A machine such as a ventilator keeping a comatose patient alive is called life support because it supports the organs until the patient is able to do so on its own. I think even after a death, the same machines are used to keep organs viable for any transplant if needed but I may be wrong.
After a patient is determined to be brain dead, I think the use of the words "life support" by medical personnel and/or judges should be discontinued because the words can confuse the families/situation as it seems to support life. Maybe the ventilator still running to supply oxygen to the organs of the patient should be referred to simply as a ventilator or a mechanical support rather than life support?
Just did a search to make sure the terminology was correct before posting and found this article which supports my thoughts. WOW
Now I'm questioning myself - is this my thoughts or just memory resurfacing from maybe reading this back then.
I guess either way it still makes sense.
http://www.cnn.com/2013/12/28/health/life-support-ethics/
The term "life support" is not a medical term, it is lay terminology. It means different things to different people. Ventilators are "breathing machines" that have far more settings than simply on and off. Ventilators can be set to help a breath that is initiated, but weak, pushing the air into the lungs. Vents can be set for "pressure support" only, which is somewhat analagous to what many people know as CPAP/ BiPAP, which is a steady stream of air under pressure that helps hold upper respiratory passages open. Vents can be set to assist/ control-- meaning the patient breathes, but if their respiratory rate or effort drops off, the machine takes over. Vents can be set to "SIMV", which synchronizes the push of air with the respiratory efforts of the patient. Vents can be set to maintain a steady stream of pressurized air at the end of a breath, to hold distant airways open ("PEEP").
Israel is on "control" settings-- he is not capable of initiating breaths at all, so the machine does all of the work. Jonee says she has "seen" Israel take 2 breaths over and above the vent, which, IMO, is not possible. Jonee doesn't understand all of the things that can influence the respiratory wave form she watches on the monitor, such as her stimulating Israel in the video under his left arm ("tickling"). Any external movement of the patient, or the bed, or the oral endotracheal tube, or the "hoses" in the ventilator circuit, turning the patient, holding them, etc., can cause a temporary change in the waveform. If, for example, a hose is impeded or kinked, an alarm will sound.

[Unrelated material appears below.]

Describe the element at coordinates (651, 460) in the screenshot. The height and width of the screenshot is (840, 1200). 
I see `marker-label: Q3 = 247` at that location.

If a patient (consicious or unconscious) bites down, or "tongues" the oral breathing tube, the waveform will change, and if severe enough, will cause an alarm to sound. If the resistance inside the lungs changes, such as from a bronchospasm (asthma) the machine will also alarm that the upper limits of pressure have been reached. Etc. Etc.
There is a movement within the critical care community to change the terminology from "life support" to "organ support", or even more correctly, "somatic support", to distinguish a body being optimized for organ procurement from a living person receiving critical care.
By the way, it's not just the ventilator keeping Israel's heart going. He is on very significant doses of vasopressin and levophed (norepinephrine, pronounced "leave-oh-fed", often called colloquially "leave 'em dead"). Levophed is a potent vasoconstrictor, and is a sort of last resort med. It can cause such severe vasoconstriction patients fingers and toes die and blacken, patches of skin, etc.
In the state court documents (272 pages on Prof. Pope's website) the court recorder has the extensive testimony of the head ICU intensivist at Kaiser, Dr. Myette. Israel at that point in time was so unstable that Dr. Myette or another doc was within 30 feet of him 24/7 to continuously titrate the meds to keep his BP up enough to keep his organs functioning. If the levophed or vasopressin was turned off, Israel's heart would stop, even if the vent kept pumping air. Israel's body temp is very unstable, and he arrived to Kaiser with a temp of 33 celcius (91 fahrenheit). He has to be kept on several warming devices. This is called "poikilothermia"-- tendency of a brain dead body to acclimate to room/ ambient temperature. All of these things (temp instability, diabetes insipidis, BP instability) are typical and "normal" for brain dead patients.
At some point, Jahi McMath somewhat stabilized so that she came off the norepi and vasopressin. I think they could probably keep Israel's heart pumping for quite a while as well, perhaps years, since he coded in an ICU and his heart had not stopped for long (if at all-- he had a severe bronchospasm, and it appears he was pretty promptly put on ECMO). He is very young-- his heart could go on a long time. But he is still brain dead, and that will never change or improve.